La seule solution pour la classe ouvrière est un gouvernement des travailleurs – et la seule route vers un gouvernement des travailleurs commence par la création d'un parti des travailleurs de masse à l'échelle nationale.
Un programme réaliste pour la lutte de classe
Les communistes sont à 100% derrière les demandes de la classe ouvrière pour l'abordabilité. Non seulement nous privilégions les épiceries publiques, mais nous soutenons que chaque monopole de l'épicerie devrait être soumis à la propriété du public et au contrôle des travailleurs. Nous privilégions non seulement les «bus rapides et gratuits» – nous disons que l'ensemble du système de transit devrait être fabriqué rapidement et libre.
Quant à la crise du logement de la ville, un gel des loyers est un début, mais les loyers sont déjà trop élevés, et 240 000 familles à New York sont sur des listes d'attente pour le logement public.

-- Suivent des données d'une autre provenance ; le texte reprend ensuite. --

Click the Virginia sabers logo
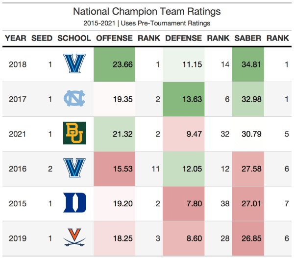 coord(74,238)
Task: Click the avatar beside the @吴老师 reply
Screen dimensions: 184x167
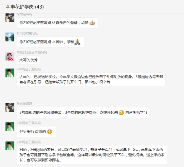Action: pos(10,127)
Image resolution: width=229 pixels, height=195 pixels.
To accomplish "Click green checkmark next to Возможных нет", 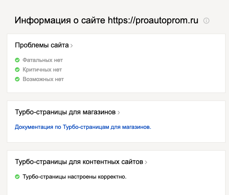I will 17,79.
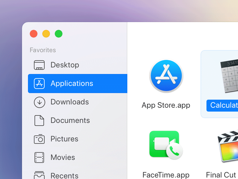This screenshot has width=238, height=179.
Task: Click the Documents page sidebar icon
Action: pyautogui.click(x=39, y=120)
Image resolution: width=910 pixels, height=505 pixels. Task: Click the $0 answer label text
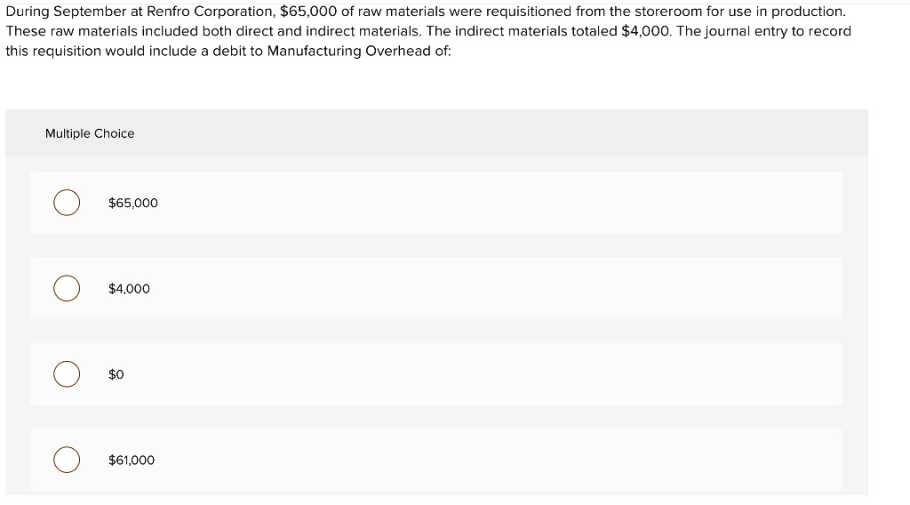point(116,374)
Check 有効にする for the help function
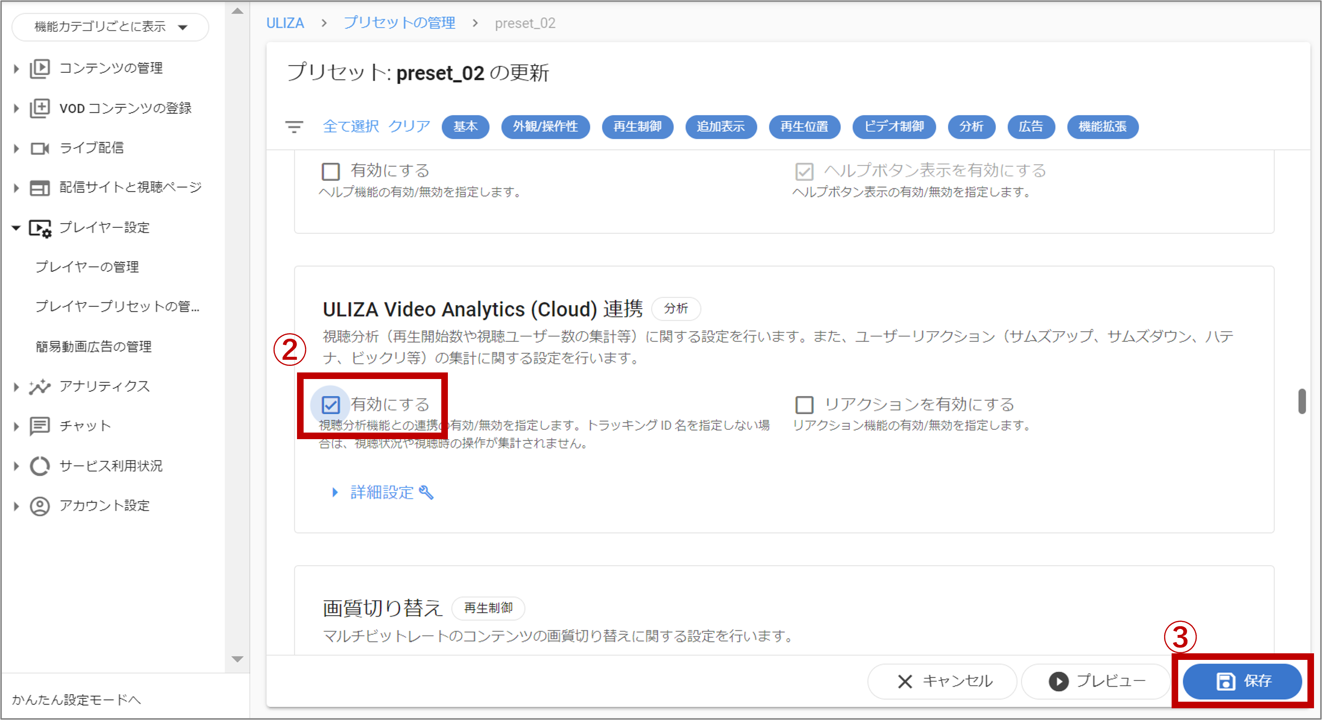The height and width of the screenshot is (720, 1322). click(331, 171)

Plutôt que de limiter un gel des loyers aux 28% des actions de logement de la ville qui sont «stabilisées du loyer», tous les loyers ne devraient pas être plafonnés à 10% du revenu des ménages pour tous les locataires.
Dans une ville avec environ 90 000 appartements vacants, le 1 sur-24 des New Yorkais sont sans abri, vivant dans les rues, dans des abris ou doublés dans les maisons des autres. En saisissant les actifs des propriétaires institutionnels et absents et en introduisant ces unités dans la propriété publique, la crise du logement pourrait être résolue immédiatement.
Les capitalistes de New York disent qu'ils ne peuvent pas se permettre les réformes que Mamdani propose. C'est un mensonge. NYC a le plus de richesse de toutes les villes du monde – 123 milliardaires et environ 350 000 millionnaires – à peu près le même que le nombre de New-Yorkais sans-abri. Un plan combatif pour aller après les richesses obscènes des 0,001% de la ville afin d'accorder des conditions de vie dignes à la classe ouvrière de la ville inspirerait des millions et gagnerait leur soutien actif.
La classe dirigeante répondrait avec des menaces de fuite capitale et de sabotage économique, une vague de poursuites et d'injonctions judiciaires, la répression policière des grévistes et des manifestants, une guerre des médias vicieux et l'intervention du gouverneur de l'État et du gouvernement fédéral.
Mais ces forces ne seraient pas à la hauteur d'un mouvement de masse des travailleurs mobilisés pour défendre leurs intérêts.